Cosa è cambiato rispetto alla lenta distensione dei quasi vent'anni precedenti? A questa domanda può probabilmente rispondere soltanto uno sguardo interno al regime. Kim Jong-Il ha indicato nel suo terzogenito Kim Jong-Un la prossima guida del Paese, ma è possibile che il giovane erede designato sia già virtualmente in carica, date le condizioni di salute del Caro Leader, e che in un regime militare come la DPRK la linea dura, dopo un lungo periodo di distensione e storici incontri al vertice, sia stata una prova di forza e legittimazione della sua investitura.
Le ultime uscite pubbliche sembrano avvalorare la tesi che riconduce al “fattore successione”. Fino ad un anno fa le apparizioni di Kim Jong-Un erano sempre state alquanto defilate, tanto che, di fatto, poco si sa di questo ragazzo, a partire dalla sua età: compresa tra i 28 e i 30 anni.
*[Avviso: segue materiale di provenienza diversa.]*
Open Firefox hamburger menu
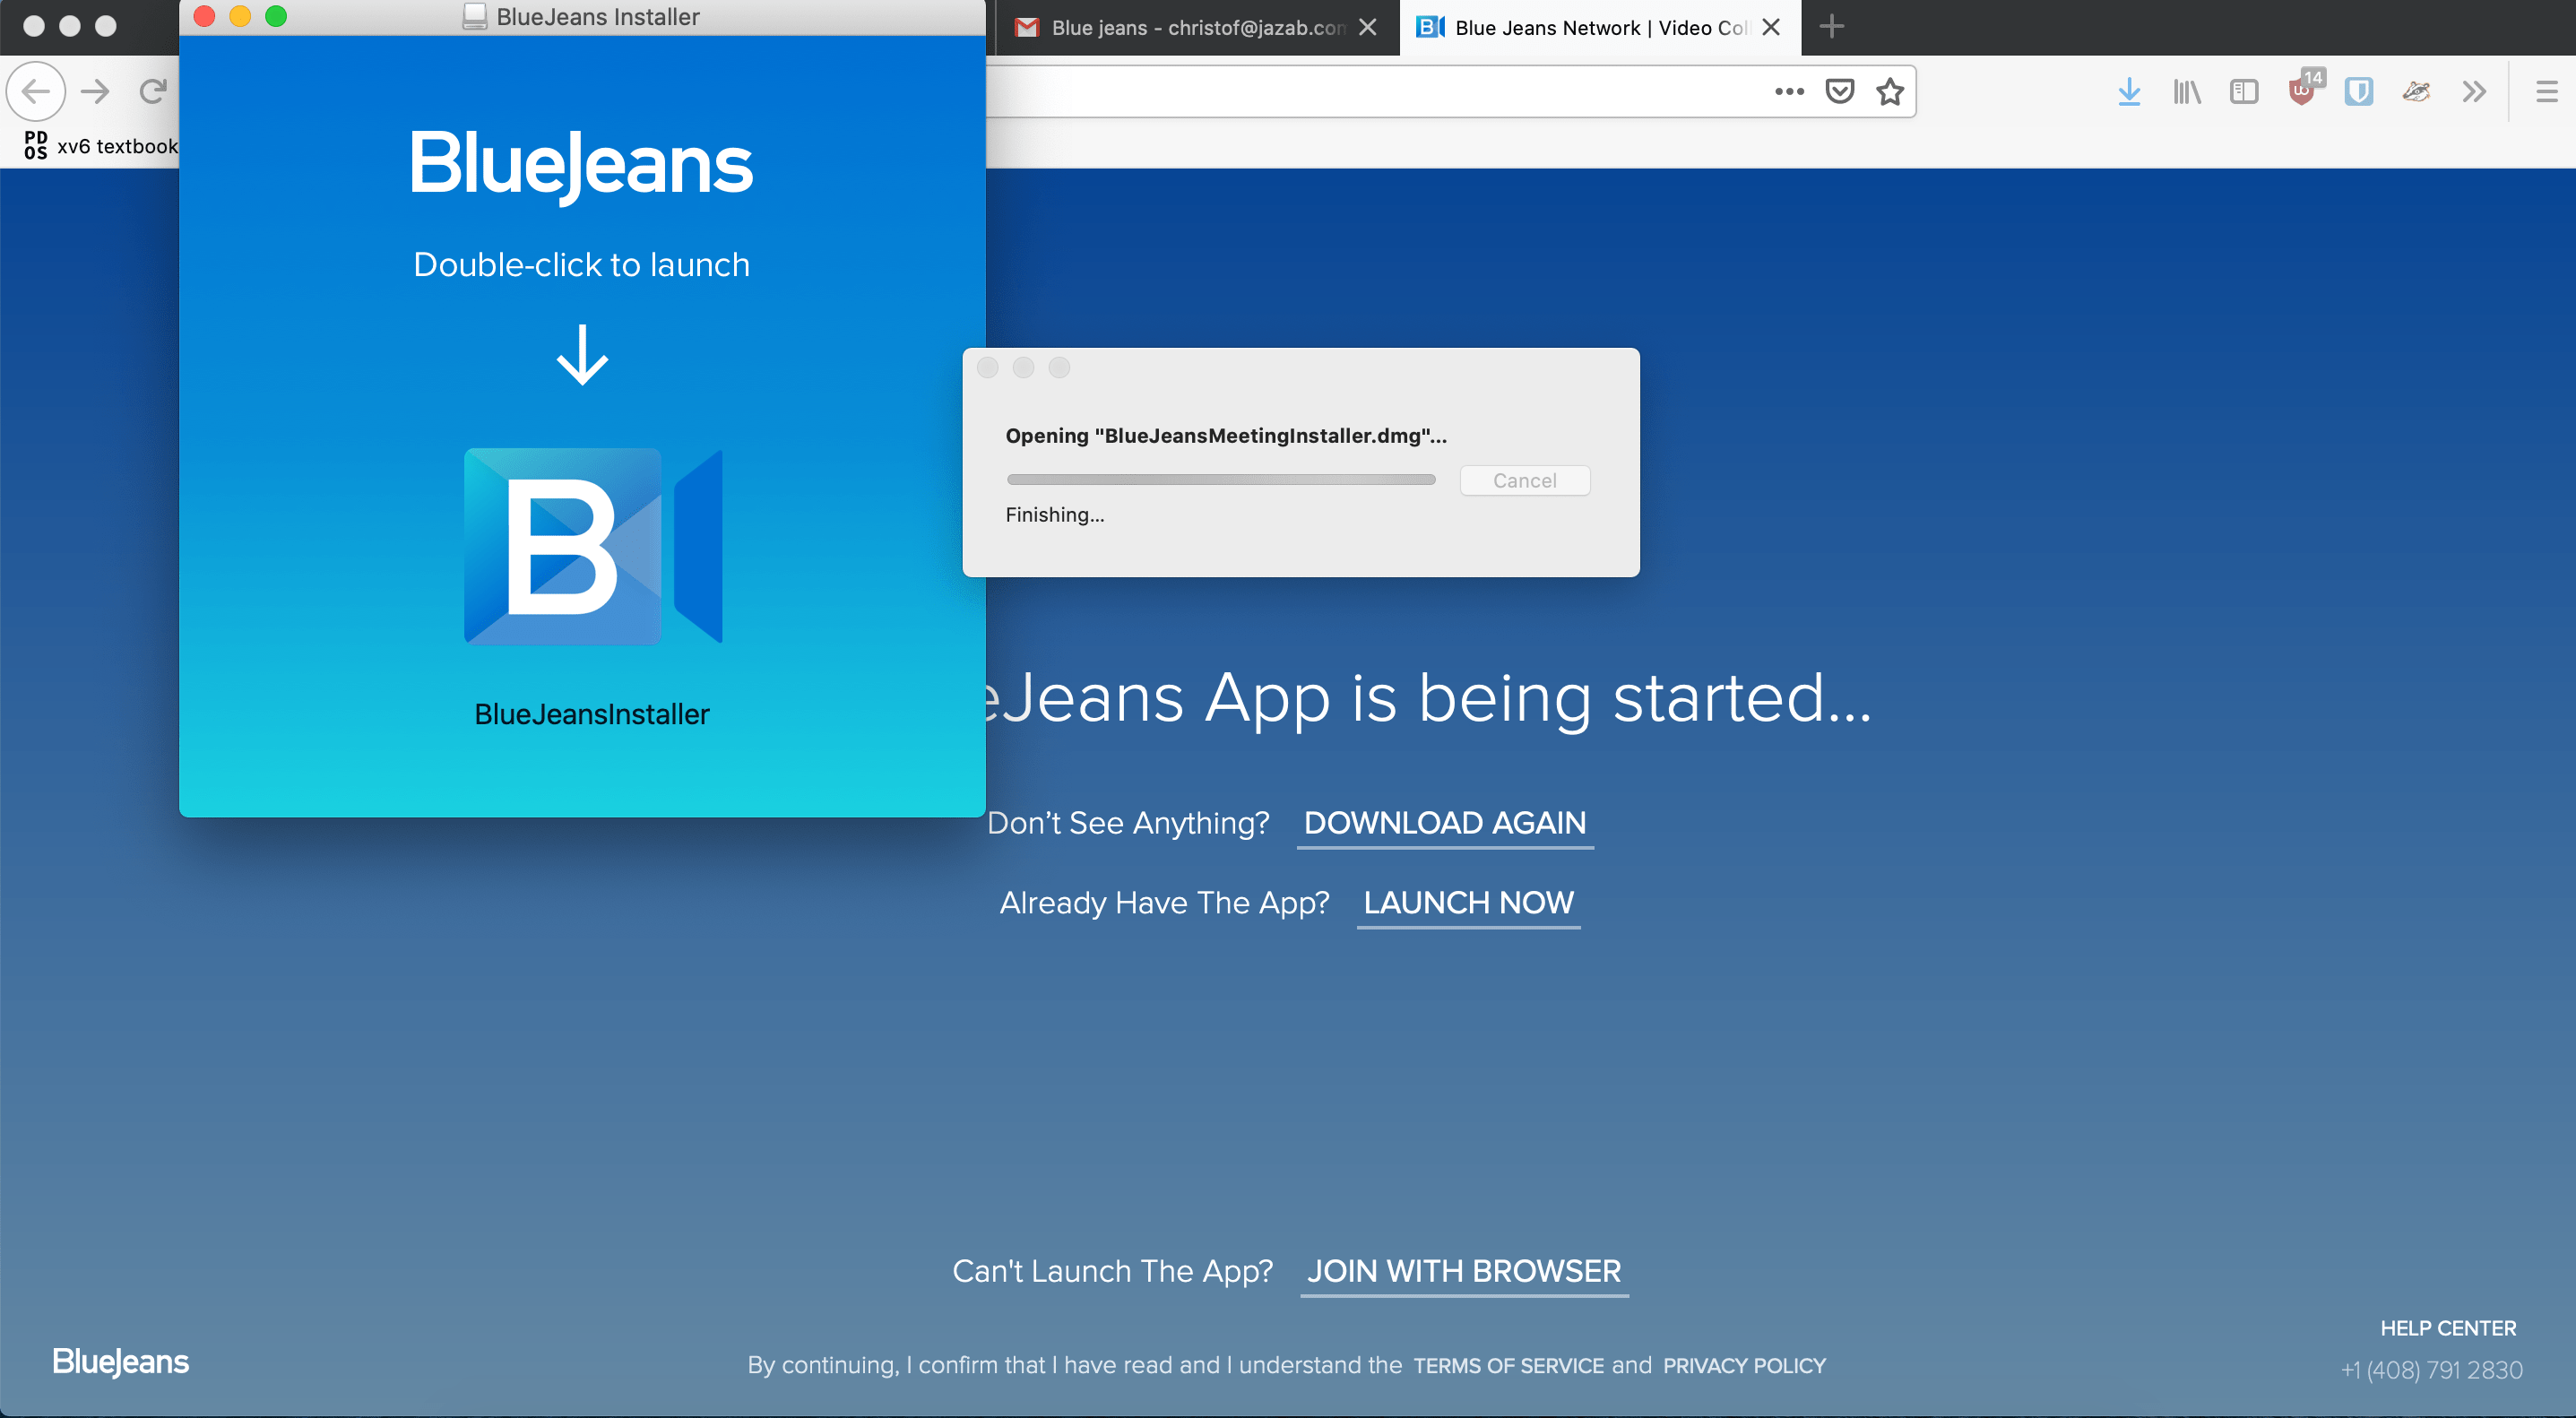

All'improvviso, poi, il suo cursus honorum militare è stato accelerato, con la promozione ad uno dei più alti ranghi militari dell'esercito norcoreano e con la moltiplicazione delle sue apparizioni ufficiali accanto al Caro Leader suo padre.
Le celebrazioni del sessantatreesimo anniversario hanno confermato questa tendenza. Nelle sue agenzie la KCNA ha citato il giovane nelle primissime posizioni dei dirigenti che hanno partecipato agli eventi di celebrazione. Unitamente al recente, inedito attivismo diplomatico di Kim Jong-Il con Pechino e Mosca, sembra di poter leggere l'azione di governo in chiave di consolidamento della storica immagine di solidità tanto in patria quanto all'estero. La guida del Caro Leader non deve apparire in discussione neppure di fronte ai dubbi sul suo stato di salute, mentre la successione di Kim Jong-Un non può non passare tramite una legittimazione all'interno delle gerarchie militari.